Prosecutors spent much of the last month trying to tell, in broad strokes, a tale of rising fears within Andersen that Enron’s collapse would trigger a regulatory inquiry and a court finding that the accounting firm had violated the terms of an agreement it entered to settle allegations of accounting fraud stemming from botched audits of Waste Management Inc.

Andersen suddenly began reminding executives of its document-retention policy in the fall, according to the prosecution theory, as a code to start destroying incriminating files.

Andersen’s defense team hasn’t so much told a story as it has hit on a set of themes that could weaken the underpinnings of the prosecution case.

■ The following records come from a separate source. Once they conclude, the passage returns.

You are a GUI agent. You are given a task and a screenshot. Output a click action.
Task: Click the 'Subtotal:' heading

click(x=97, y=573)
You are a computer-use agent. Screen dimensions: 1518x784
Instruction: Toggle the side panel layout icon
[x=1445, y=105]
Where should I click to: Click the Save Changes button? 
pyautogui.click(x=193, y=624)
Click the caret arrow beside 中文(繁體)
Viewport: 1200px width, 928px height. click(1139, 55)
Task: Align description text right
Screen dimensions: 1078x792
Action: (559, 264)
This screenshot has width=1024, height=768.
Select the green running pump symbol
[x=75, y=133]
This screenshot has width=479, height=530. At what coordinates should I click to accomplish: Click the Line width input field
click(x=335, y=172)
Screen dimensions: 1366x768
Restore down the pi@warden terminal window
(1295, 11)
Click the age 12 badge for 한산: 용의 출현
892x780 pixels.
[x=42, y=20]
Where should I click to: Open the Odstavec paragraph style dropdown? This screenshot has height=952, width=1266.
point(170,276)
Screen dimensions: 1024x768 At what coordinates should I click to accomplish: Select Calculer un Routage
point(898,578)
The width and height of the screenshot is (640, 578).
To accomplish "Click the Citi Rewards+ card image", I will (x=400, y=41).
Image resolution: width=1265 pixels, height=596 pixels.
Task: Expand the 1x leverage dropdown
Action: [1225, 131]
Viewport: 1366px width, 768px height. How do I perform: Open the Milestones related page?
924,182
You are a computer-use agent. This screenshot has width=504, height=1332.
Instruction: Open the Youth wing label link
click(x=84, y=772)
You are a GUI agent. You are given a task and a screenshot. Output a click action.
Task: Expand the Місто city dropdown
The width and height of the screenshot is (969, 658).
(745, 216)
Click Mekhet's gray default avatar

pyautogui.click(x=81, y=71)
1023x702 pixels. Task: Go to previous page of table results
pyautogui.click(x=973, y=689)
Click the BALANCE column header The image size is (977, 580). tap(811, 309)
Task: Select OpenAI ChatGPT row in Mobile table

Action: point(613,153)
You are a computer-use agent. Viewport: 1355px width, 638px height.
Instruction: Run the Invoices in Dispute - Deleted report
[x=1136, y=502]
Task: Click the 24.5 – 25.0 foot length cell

Even before Andersen presented its case-in-chief, Hardin at every turn has taken pains to point out that the potentially damaging Andersen notes, e-mails and memoranda introduced by prosecutors as evidence of the firm’s rising anxiety were all retained--not destroyed--by the firm and turned over to investigators under subpoena.

Moreover, Hardin has elicited testimony that many of the e-mails and files tossed out had no bearing on Enron at all but instead included fantasy football league rules and other personal items.

The volume of paperwork destroyed is irrelevant in determining whether a defendant broke the law. But the evidence presented by the firm is designed to show that Andersen lacked the criminal intent required in order for the jury to convict. During the last six days in court, the firm has presented witnesses who insisted they were not thinking about a possible SEC inquiry at the time they shredded Enron-related files.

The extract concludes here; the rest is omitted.